Your goal »
Find the line with "The height and width of the screenshot is (465, 372)." in the entries below, then reproduce it and every line after it down to and including the line with "Click the Save Current", exactly.
---------- Dataset excerpts ----------
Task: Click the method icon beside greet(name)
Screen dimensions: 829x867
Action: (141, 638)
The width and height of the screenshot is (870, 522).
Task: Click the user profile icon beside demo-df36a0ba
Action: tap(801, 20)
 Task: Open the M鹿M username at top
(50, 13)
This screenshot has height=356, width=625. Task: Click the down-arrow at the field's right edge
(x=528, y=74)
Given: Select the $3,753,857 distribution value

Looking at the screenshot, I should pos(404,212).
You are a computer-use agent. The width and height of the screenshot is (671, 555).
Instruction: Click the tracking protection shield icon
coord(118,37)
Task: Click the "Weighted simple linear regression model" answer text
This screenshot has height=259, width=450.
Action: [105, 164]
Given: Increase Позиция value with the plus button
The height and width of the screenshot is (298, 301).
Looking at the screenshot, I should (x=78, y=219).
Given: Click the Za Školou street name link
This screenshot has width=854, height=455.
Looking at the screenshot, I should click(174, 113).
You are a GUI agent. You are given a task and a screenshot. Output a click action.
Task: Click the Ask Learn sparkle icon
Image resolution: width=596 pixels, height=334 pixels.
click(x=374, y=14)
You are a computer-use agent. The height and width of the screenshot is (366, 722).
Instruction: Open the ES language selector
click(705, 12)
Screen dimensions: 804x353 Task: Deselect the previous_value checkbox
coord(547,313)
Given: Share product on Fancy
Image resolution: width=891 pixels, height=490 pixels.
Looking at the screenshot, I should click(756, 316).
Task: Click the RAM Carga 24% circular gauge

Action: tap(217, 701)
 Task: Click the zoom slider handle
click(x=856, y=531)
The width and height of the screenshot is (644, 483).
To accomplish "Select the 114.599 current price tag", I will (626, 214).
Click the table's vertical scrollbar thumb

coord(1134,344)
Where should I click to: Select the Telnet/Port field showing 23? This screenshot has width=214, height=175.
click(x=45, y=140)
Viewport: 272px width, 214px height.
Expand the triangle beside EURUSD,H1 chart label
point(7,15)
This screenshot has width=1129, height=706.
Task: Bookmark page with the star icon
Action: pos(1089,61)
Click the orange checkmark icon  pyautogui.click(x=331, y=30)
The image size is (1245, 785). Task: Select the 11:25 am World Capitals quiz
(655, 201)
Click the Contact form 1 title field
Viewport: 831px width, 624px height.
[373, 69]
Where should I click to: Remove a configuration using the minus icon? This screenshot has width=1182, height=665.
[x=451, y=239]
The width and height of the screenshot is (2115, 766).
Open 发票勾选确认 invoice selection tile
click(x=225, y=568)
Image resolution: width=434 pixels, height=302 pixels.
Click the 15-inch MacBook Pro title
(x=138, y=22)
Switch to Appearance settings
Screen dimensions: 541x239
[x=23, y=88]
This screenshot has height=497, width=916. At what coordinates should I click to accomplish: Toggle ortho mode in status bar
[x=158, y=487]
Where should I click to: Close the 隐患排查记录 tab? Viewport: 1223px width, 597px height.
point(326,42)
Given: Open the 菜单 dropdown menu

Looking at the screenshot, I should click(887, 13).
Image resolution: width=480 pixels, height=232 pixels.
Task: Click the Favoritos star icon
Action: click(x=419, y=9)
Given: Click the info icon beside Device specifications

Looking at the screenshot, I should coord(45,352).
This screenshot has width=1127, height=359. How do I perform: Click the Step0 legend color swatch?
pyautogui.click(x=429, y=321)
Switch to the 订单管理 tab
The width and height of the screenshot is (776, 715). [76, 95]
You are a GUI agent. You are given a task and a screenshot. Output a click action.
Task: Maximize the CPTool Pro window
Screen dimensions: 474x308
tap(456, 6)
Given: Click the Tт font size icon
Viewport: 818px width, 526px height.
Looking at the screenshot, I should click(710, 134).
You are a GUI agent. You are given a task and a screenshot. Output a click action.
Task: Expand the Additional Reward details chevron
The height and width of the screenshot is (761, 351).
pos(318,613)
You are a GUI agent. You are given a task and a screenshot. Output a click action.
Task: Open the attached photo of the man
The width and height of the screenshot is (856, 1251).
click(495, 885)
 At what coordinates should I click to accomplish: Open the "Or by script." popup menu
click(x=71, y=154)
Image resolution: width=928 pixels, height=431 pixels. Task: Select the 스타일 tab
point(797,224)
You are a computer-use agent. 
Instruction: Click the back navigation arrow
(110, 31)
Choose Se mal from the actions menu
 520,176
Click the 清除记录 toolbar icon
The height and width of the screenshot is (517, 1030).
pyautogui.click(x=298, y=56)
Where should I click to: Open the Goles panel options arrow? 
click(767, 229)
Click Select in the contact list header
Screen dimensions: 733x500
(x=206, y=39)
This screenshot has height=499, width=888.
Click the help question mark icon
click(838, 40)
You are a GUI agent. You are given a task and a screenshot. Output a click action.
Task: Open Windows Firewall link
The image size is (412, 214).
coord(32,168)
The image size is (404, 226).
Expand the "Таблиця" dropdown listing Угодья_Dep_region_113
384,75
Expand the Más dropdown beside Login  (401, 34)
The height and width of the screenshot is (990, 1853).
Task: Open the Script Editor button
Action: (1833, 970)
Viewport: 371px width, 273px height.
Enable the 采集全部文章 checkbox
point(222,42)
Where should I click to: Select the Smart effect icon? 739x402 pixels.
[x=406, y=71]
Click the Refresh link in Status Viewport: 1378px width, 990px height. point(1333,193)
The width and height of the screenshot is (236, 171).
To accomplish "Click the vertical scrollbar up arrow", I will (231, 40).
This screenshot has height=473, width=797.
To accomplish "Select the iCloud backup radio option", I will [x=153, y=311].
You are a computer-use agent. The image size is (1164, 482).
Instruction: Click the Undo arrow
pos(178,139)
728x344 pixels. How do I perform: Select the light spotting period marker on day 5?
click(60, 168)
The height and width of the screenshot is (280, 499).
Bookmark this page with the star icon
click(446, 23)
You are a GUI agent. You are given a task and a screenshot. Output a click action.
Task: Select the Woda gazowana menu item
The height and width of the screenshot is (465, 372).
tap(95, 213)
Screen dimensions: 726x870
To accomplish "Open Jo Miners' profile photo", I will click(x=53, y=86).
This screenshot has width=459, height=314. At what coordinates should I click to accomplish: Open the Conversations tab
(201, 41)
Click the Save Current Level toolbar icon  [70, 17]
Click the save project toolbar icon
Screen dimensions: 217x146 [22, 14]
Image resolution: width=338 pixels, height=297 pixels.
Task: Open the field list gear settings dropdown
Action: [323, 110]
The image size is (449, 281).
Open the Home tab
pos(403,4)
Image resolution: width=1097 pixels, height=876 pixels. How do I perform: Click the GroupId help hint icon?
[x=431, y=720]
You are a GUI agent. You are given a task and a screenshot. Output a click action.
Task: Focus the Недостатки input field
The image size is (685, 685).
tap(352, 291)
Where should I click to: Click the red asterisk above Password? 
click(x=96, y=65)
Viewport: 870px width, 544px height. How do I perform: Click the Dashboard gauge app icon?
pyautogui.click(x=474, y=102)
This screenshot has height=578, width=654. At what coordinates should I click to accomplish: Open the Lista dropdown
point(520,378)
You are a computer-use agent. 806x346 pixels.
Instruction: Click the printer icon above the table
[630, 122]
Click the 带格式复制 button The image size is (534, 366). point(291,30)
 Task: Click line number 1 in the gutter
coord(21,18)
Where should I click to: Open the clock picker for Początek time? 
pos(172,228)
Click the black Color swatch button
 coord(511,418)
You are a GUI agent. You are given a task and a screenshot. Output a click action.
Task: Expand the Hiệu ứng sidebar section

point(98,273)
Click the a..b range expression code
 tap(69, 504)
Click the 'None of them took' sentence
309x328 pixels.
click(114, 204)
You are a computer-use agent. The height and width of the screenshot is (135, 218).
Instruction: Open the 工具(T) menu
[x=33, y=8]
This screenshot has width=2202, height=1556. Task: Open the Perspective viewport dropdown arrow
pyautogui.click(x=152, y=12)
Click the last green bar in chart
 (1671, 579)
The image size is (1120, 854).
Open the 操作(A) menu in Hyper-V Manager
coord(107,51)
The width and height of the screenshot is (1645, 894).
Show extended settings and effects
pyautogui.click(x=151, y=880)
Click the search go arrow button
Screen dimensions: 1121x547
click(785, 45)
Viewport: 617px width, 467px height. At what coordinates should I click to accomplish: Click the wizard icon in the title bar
----------
Result »
The height and width of the screenshot is (465, 372).
tap(95, 213)
Screen dimensions: 726x870
To accomplish "Open Jo Miners' profile photo", I will click(x=53, y=86).
This screenshot has width=459, height=314. At what coordinates should I click to accomplish: Open the Conversations tab
(201, 41)
Click the Save Current Level toolbar icon  [70, 17]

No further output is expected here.